When k_b ≫ 1, S₁₀ is at least of moderate size, and we assume that the terms $\frac{k_b}{2}{R}_s^3$ and 2S₁₀ in Eq. 3.5 balance, $r_{ss}\approx {\left(\frac{4S_{10}}{k_b}\right)}^{1/3}$ and $t_{gel}\approx \frac{\pi }{2k_b{r}_{ss}^2}$. When k_b ≪ 1 and we assume that the terms $k_l{R}_s^2$ and 2S₁₀ balance, r_ss ≈ (2S₁₀/k_l)^1/2 and $t_{gel}\approx \frac{\pi }{r_{ss}\sqrt{2k_b{r}_{ss}}}$. Using the limiting expressions for r_ss in Eq. 3.9, we find that

$$B_s\left(t_{gel}\right)\approx \{\begin{array}{ll}\frac{\pi r_{ss}}{12}=O\left(k_b^{-1/3}\right)\hfill & \text{ if }{k}_b\gg 1\hfill \\ \frac{\pi r_{ss}^{3/2}}{6\sqrt{2}}{k}_b^{1/2}=O\left(k_b^{1/2}\right)\hfill & \text{ if }{k}_b\ll 1.\hfill \end{array}$$ (3.10)

Substituting the numerical solution of Eq. 3.5 into Eq. 3.10 yields the black curves in Fig. 10a, which are in excellent agreement with the corresponding colored curves.

In the examples in Fig. 9, average functionality f^A(t_gel) increases monotonically in t from 2 at t = 0 towards a value between 2.6 and 3 at t_gel. In Fig. 10b, we see that, for a wide range of S₁₀, f^A(t_gel) approaches 2 from above as k_b approaches 0, and it approaches a value close to 2.7 as k_b becomes very large. The transition between these behaviors shifts leftward as S₁₀ increases. To understand the asymptotic results, we first note that the relation R_s = B_s + 2M₀₀ implies that

$$f^A=\frac{R_s}{M_{00}}=\frac{2}{1-\frac{B_s}{R_s}}.$$ (3.11)

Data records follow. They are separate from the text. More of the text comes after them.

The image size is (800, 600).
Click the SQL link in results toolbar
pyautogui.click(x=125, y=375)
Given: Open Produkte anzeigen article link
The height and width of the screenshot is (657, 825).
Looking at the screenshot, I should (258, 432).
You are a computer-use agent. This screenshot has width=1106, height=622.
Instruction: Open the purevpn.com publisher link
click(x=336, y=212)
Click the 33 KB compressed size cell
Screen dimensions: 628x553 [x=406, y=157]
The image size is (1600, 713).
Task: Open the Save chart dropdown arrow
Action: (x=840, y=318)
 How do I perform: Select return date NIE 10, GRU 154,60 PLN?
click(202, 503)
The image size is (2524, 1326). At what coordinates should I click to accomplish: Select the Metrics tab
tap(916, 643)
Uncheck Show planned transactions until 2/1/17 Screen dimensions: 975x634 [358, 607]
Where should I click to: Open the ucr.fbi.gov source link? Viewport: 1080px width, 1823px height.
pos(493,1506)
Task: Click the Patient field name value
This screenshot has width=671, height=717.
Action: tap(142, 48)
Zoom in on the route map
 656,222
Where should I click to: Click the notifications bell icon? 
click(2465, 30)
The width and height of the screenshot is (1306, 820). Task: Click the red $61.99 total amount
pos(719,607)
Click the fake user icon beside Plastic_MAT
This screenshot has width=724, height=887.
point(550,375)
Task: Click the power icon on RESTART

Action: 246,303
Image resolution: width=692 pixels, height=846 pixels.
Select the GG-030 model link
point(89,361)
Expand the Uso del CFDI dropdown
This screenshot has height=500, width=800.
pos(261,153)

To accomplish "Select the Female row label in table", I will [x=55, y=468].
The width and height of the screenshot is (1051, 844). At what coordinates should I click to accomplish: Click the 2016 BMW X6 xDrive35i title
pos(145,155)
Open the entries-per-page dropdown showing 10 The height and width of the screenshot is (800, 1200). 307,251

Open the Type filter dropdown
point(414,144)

Then, using the asymptotic values of B_s(t_gel) and r_ss from Eq. 3.10 and the text above it, respectively, we find that for k_b ≪ 1, $\frac{B_s\left(t_{gel}\right)}{R_s\left(t_{gel}\right)}=O\left(\sqrt{\frac{k_b}{2S_{10}}}\right)$ and therefore f^A(t_gel) → 2⁺ as k_b → 0. For k_b ≫ 1, Eq. 3.10 implies that $\frac{B_s\left(t_{gel}\right)}{R_s\left(t_{gel}\right)}\to \frac{\pi }{12}$ and so $f^A\left(t_{gel}\right)\to 2/\left(1-\frac{\pi }{12}\right)=2.7093$, which is the height of the dashed blue horizontal line in Fig. 10b. The origin of the gap between the dashed blue line and the colored curves is explored in Supplement section S1.6. Fig. 10c shows plots of f^A(t_gel) for the source S₁₀(t) = m₀λ exp(−λt) with m₀ = 4 and λ ∈ [10⁻⁵, 10⁵]. For each λ, f^A seems to approach the same limit as for the constant source case for k_b → ∞, while for k_b → 0, it asymptotes to 3. As shown in Supplement section S1.7, f^A → 3 as t → t_gel for any positive branching rate k_b when starting with an initial supply of monomer and 0 source. Here, with k_b ≪ 1, the source is essentially depleted after a time of order λ⁻¹ that is much shorter than the branch formation time scale $k_b^{-1}$. Therefore, the system behaves much like one with an initial supply of monomer.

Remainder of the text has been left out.